> [WHAT IS EXPECTED]: Which of the lines below contain the word "Open"? Locate each such line and copy it in full, treating uppercase and lowercase as different.

> [STORED ROWS]:
....

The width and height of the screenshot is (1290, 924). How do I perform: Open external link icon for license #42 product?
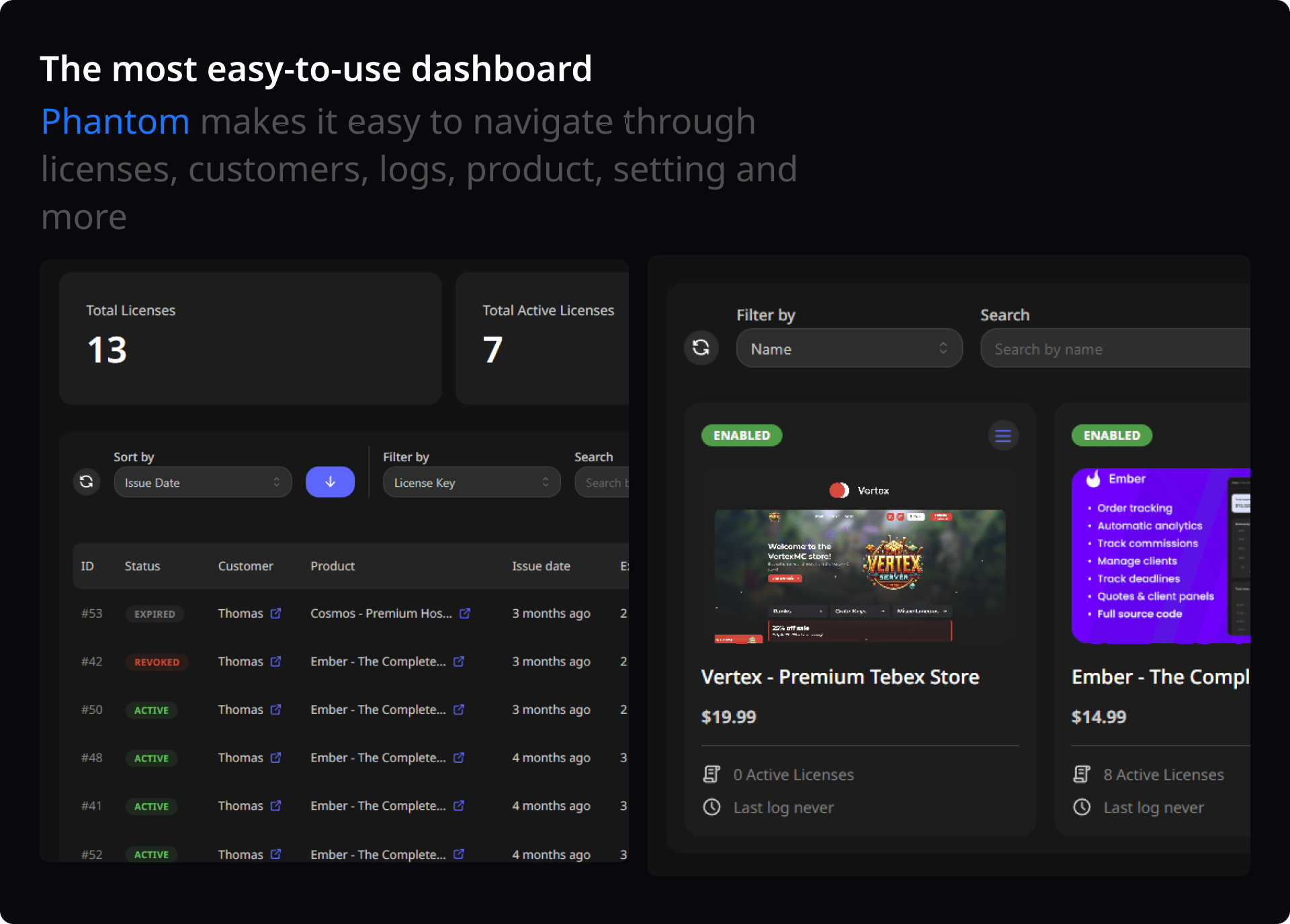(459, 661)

....

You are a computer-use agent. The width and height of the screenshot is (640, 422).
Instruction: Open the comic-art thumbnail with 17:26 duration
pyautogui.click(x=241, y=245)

....

> [CORRECT ANSWER]:
The width and height of the screenshot is (1290, 924). How do I perform: Open external link icon for license #42 product?
Instruction: Open the comic-art thumbnail with 17:26 duration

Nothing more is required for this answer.